Он зашелся приступом кашля. Кирпичные пятна выступили на желтоватых скулах, глаза блестели лихорадочно. Он задыхался.
Отставной корпуса жандармов полковник Бибиков томился в скучнейшем Зарайске по делам своих рязанских имений. Он бывал здесь часто и, вместо того чтоб изнывать в гостинице, кишащей пьяными ремонтерами и клопами, останавливался у родственника жены, пожилого дворянина, почитающего театр и изящную словесность. Дворянин был воспитан на вольных изданиях Новикова, держал в потаенном шкапу с помутневшими бронзовыми веночками сочинения Радищева и все выпуски рылеевской «Полярной звезды». Слегка подпив за столом, тихим, торжественным тенорком начинал читать вольные стишки молодого Пушкина и желчные эпиграммы князя Вяземского.
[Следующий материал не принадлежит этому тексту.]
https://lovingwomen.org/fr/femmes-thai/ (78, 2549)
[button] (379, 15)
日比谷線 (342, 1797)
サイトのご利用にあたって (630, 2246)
Бибиков снисходительно относился к этой смешной и безобидной слабости: свойственник был человек рыхлый, болезненный и робкий, отставного полковника он почитал и вирши, сочиняемые Бибиковым, в отставке спознавшимся со сладким грехом писательства, уважал.
— Нынче автор обещался быть, — потирая бледные руки в старческих рыженьких накрапах, объявил свояк как-то в субботу.
— Кто же? — лениво отозвался Бибиков.
— Полежаев, Александр Иванович. Столичный, из Москвы. Полк ихний к нам в Зарайск на зимние квартиры определили.
Бибиков откинулся в кресле и перемешал карты. Встал, расстегнул теплый домашний шлафрок и медленно прошел в свою комнату.
— Вы что, Иван Петрович? — удивился свояк. — Пасьянс-то?
— Приливы к голове. Доктор говорит — от густоты крови… Может статься, милейший Федор Прокопьевич, что я заночую у полицмейстера. Старый сослуживец, хе-хе…
Но непонятная сила потянула его вечером в дом свояка.
«Каков стал мальчишка? Любопытно-с, — думал он, любовно пощипывая себя за представительный подбородок. — Ве-есьма любопытно…»
Он остановился, едва не натолкнувшись на рыночный помост, увенчанный не убранной на ночь черезой[18], с огромными, как полковые литавры, чашами.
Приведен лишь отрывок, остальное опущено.